Stability and degradation pattern of cefpirome (HR 810) in aqueous solution.

Abstract

The stability and degradation pathways of a new semi-synthetic cephalosporin, 1[[(6R, 7R)-7-[2-(2-amino-4-thiazolyl)glyoxylamido]-2-carboxy-8-oxo-5-thia-1-azabicyclo[4.2.0]oct-2-en-3-yl]methyl]-6,7-dihydro-5H-1-pyrindinium hydroxide, inner salt, 72-(Z)-(O-methyloxime) sulfate (cefpirome sulfate, HR 810), were studied. Cefpiromen in various buffer solutions was allowed to stand at 40.degree.C and its degradation patterns were investigated by higher performance liquid chromatography. Cefpirome was stable in the region of pH 4-7 and slightly unstable beyond this range. In aqueous solution from the neutral to alkaline regions, the produced degradation products were: 1-[[(6R,7S)-7-[2-(2-amino-4-thiazolyl)glyoxylamido]-2-carboxy-8-oxo-5-thia-1-azabicyclco[4.2.0]oct-2-en-3-yl]methyl]-6,7-dihydro-5H-1-pyrindinium hydroxide, inner salt, 72-(Z)-(O-methyloxime) (epi-cefpirome); 1-[[(6R,7R)-7-[2-(2-amino-4-thiazolyl)glyoxylamido]-2-carboxy-8-oxo-5-thia-1-azabicyclo[4.2.0]oct-3-en-3-yl]methyl]-6,7-dihydro-5H-1-pyrindinium hydroxide, inner salt, 72-(Z)-(O-methyloxime) (.DELTA.2-cefpirome); 2-[[(2-amino-4-thiazolyl)((Z)-methoxyimino)acetyl]amino]acetaldehye; and 6,7-dihydro-5H-1-pyrindine.

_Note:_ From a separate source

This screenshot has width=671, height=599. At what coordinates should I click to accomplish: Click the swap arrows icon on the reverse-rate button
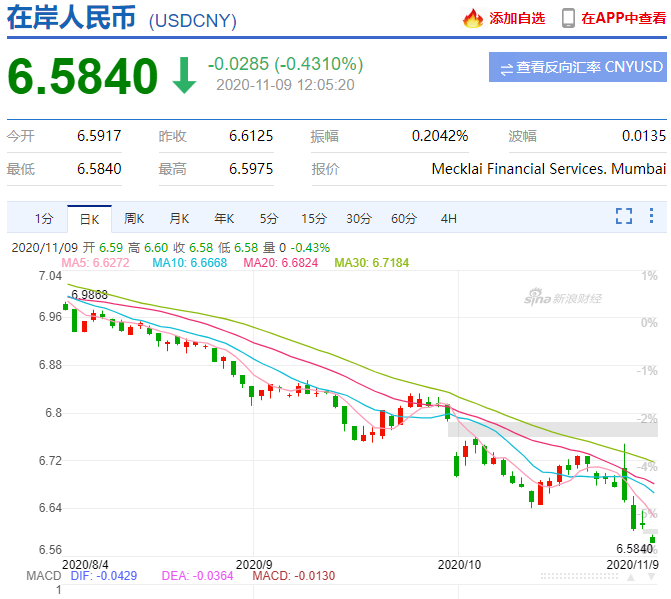506,68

On the other hand, 1-[[(6R,7R)-7-[2-(2-amino-4-thiazolyl)glyoxylamido]-2-carboxy-8-oxo-5-thia-1-azabicyclo[4.2.0)oct-2-en-3-yl]methyl]-6,7-dihydro-5H-1-pyrindinium hydroxide, inner salt, 72-(E)-(O-methyloxime) (anti-cefpirome), 2-[[(2-amino-4-thiazolyl)-((Z)-methoxyimino)-acetyl]aminomethyl]-1,2,5,7-tetrahydro-7-oxo-4H-furo[3,4-d]-[1,3]thiazine, and 6,7-dihydro-5H-1-pyrindine were produced in strongly acidic solution or under irradiation by artificial sunlight.